How The Anti-Virus Industry Is Turning A White Hat Black, or (at least) Gray
Via eMail Battles.
On the 28th day of December 2005, Tibbar encrypted the public version of Hacker Defender, the world-famous Windows rootkit. At the same time, the anonymous author unleashed codeCrypter on the web.
Then Tibbar waited.
On the first of March 2006, Tibbar ("Rabbit" spelled backwards) submitted the codeCrypter'd Hacker Defender to VirusTotal, an online virus testing service used by white and black hats alike.
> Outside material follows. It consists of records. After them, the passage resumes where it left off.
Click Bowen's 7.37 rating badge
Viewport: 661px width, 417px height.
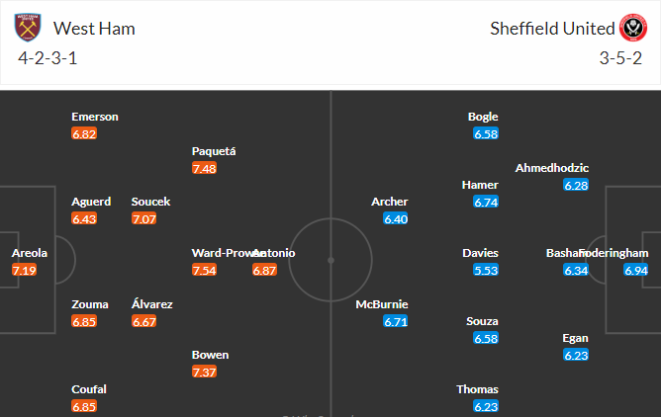click(x=205, y=372)
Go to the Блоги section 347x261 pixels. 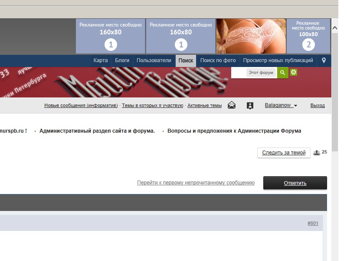tap(122, 60)
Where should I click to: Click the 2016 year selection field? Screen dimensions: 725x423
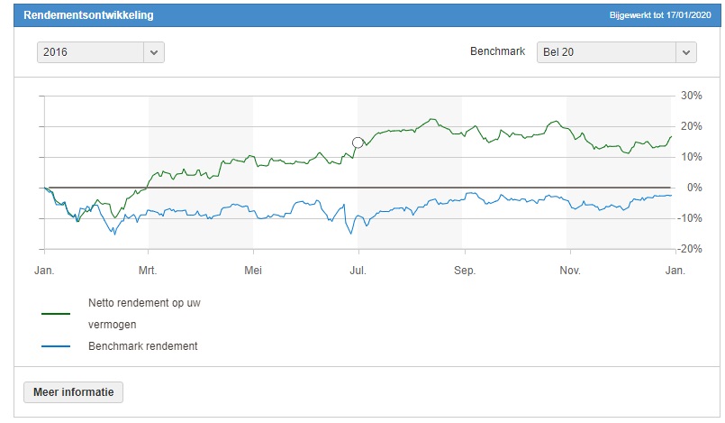click(x=90, y=52)
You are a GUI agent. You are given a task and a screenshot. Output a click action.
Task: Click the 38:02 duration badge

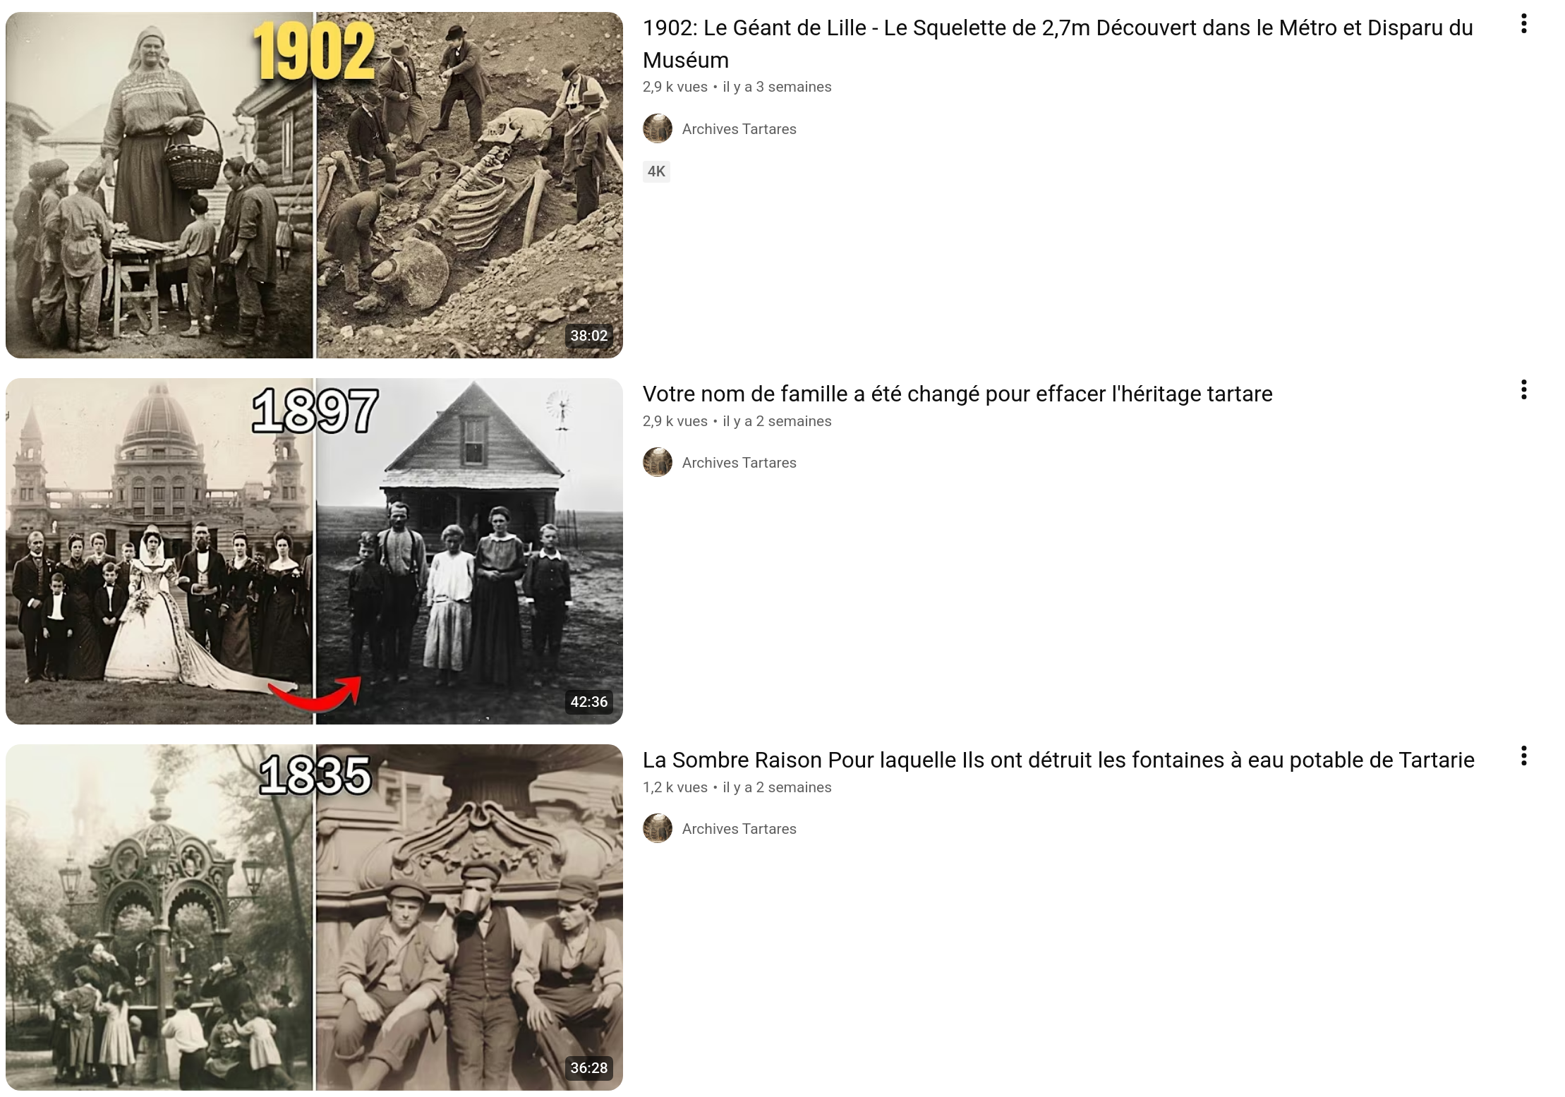pos(588,336)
The results were dispiriting. Despite two months' warning, just four of 24 anti-virus engines recognized Tibbar's creation: BitDefender, Ikarus, NOD32 and VBA32. Three a/v engines, CAT-QuickHeal, Fortinet and Panda, spotted something they considered suspicious.
Tibbar waited three weeks, then tried again at a different malware scanner: Jotti. The results were slightly more encouraging. This time, AntiVir, BitDefender, Dr. Web, Fortinet, Kaspersky Anti-Virus, NOD32 and VBA32 caught him. AVG AntiVirus caught a generic backdoor. That's eight of 15 vendors. Better.
On the fifth of April, Jack Koziol took up the gauntlet at Ethical Hacking and Computer Forensics. He packaged and resubmitted the codeCrypter'd Hacker Defender rootkit to VirusTotal. Sadly, his list of worthies expanded by only one. Kaspersky found the rootkit.